***** Material provided *****

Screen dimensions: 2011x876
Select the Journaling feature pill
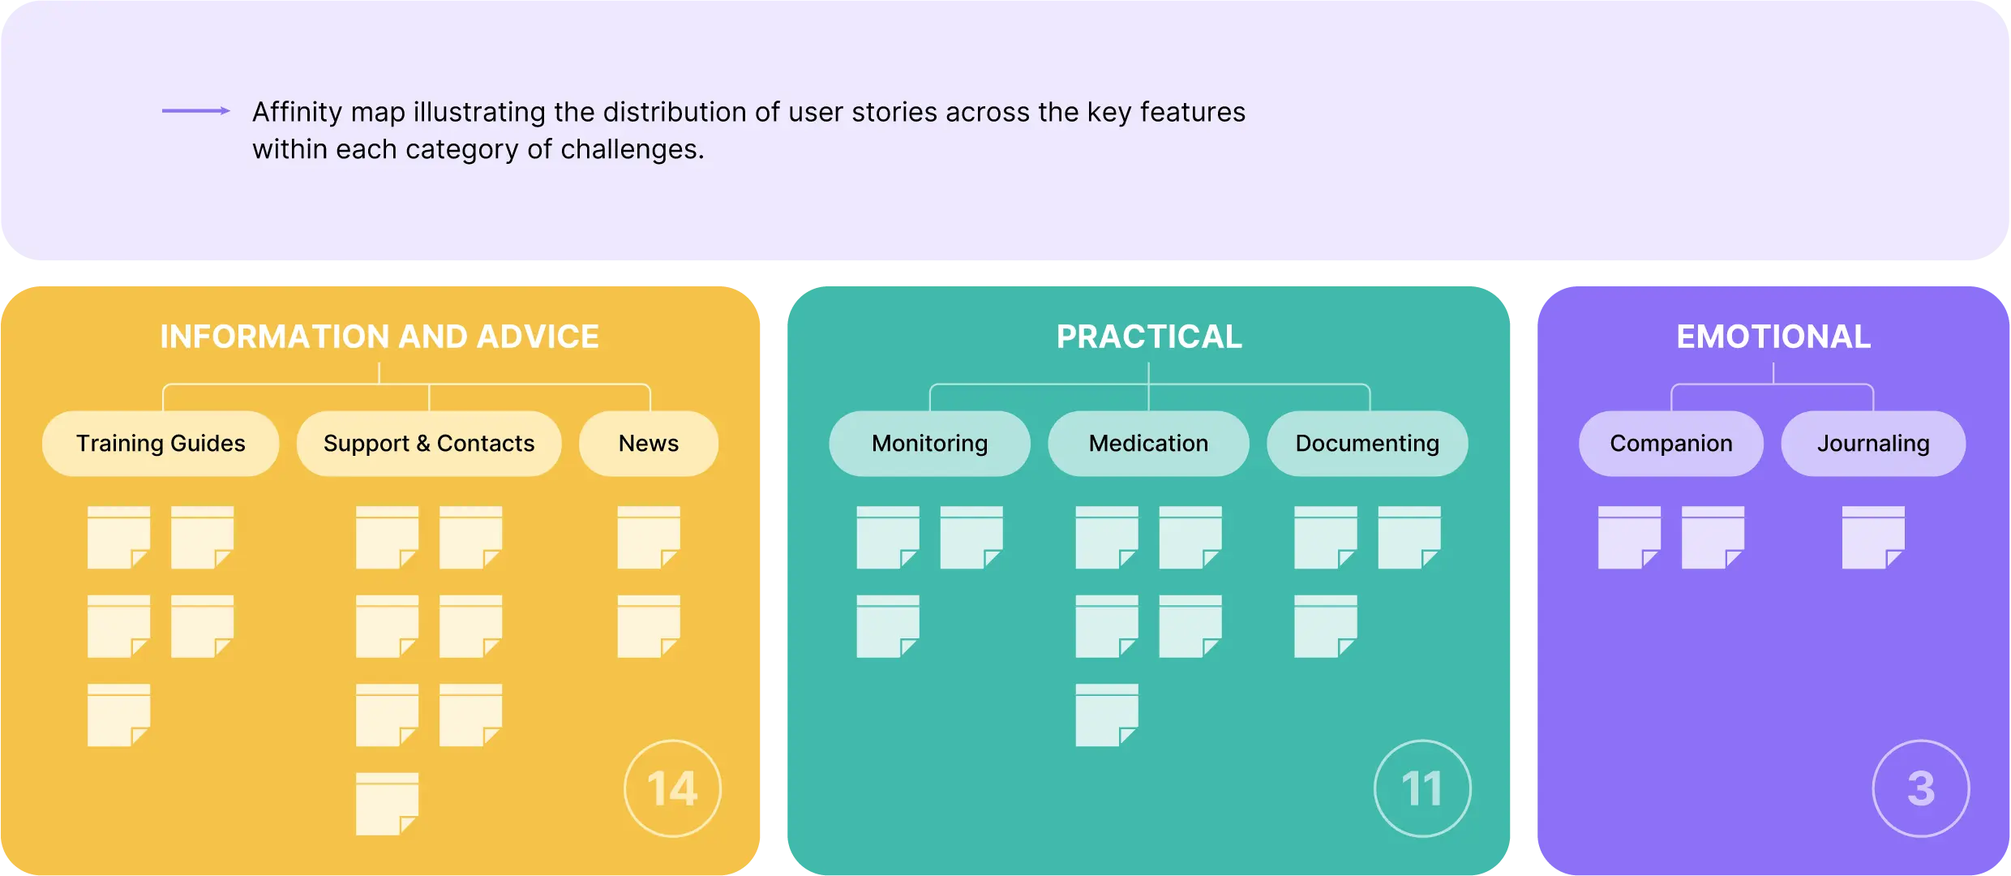1873,444
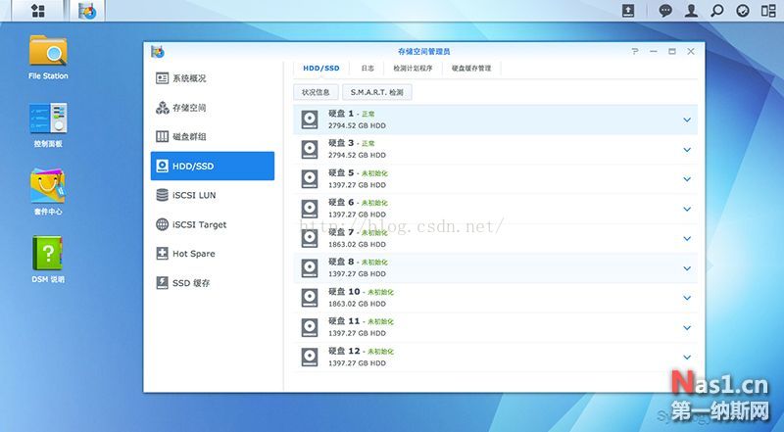Expand details for 硬盘 1
The height and width of the screenshot is (432, 784).
[687, 120]
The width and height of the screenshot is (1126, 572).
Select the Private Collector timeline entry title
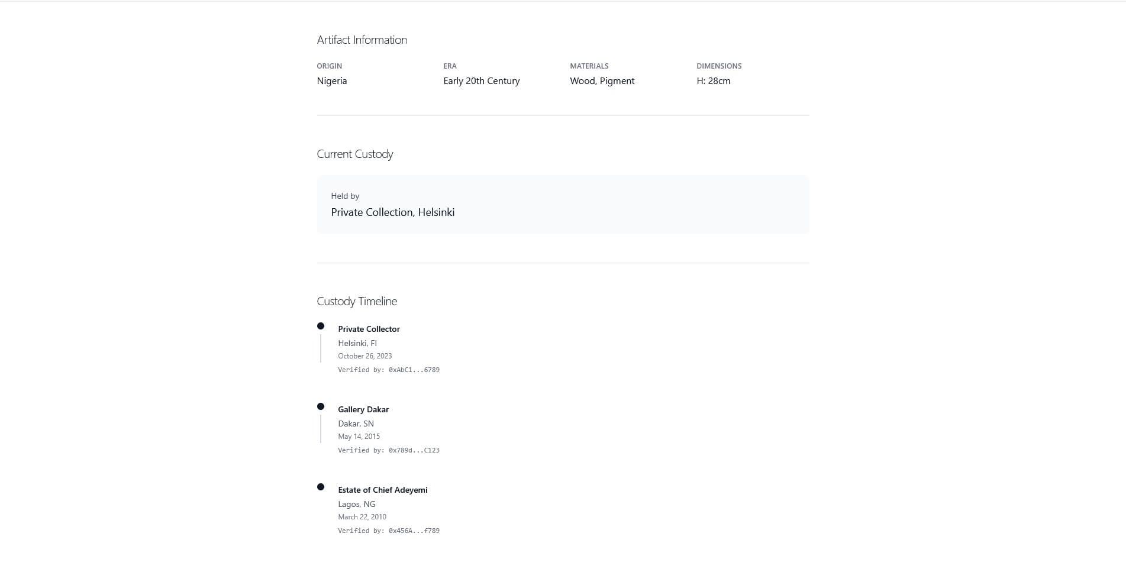point(369,329)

*****

**Task requirements**: From the line that holds "Select the Private" to the last line of the data, return those lines exactly and nothing else; both ends count, and pictures stay out.

**Answer section**:
Select the Private Collector timeline entry title
point(369,329)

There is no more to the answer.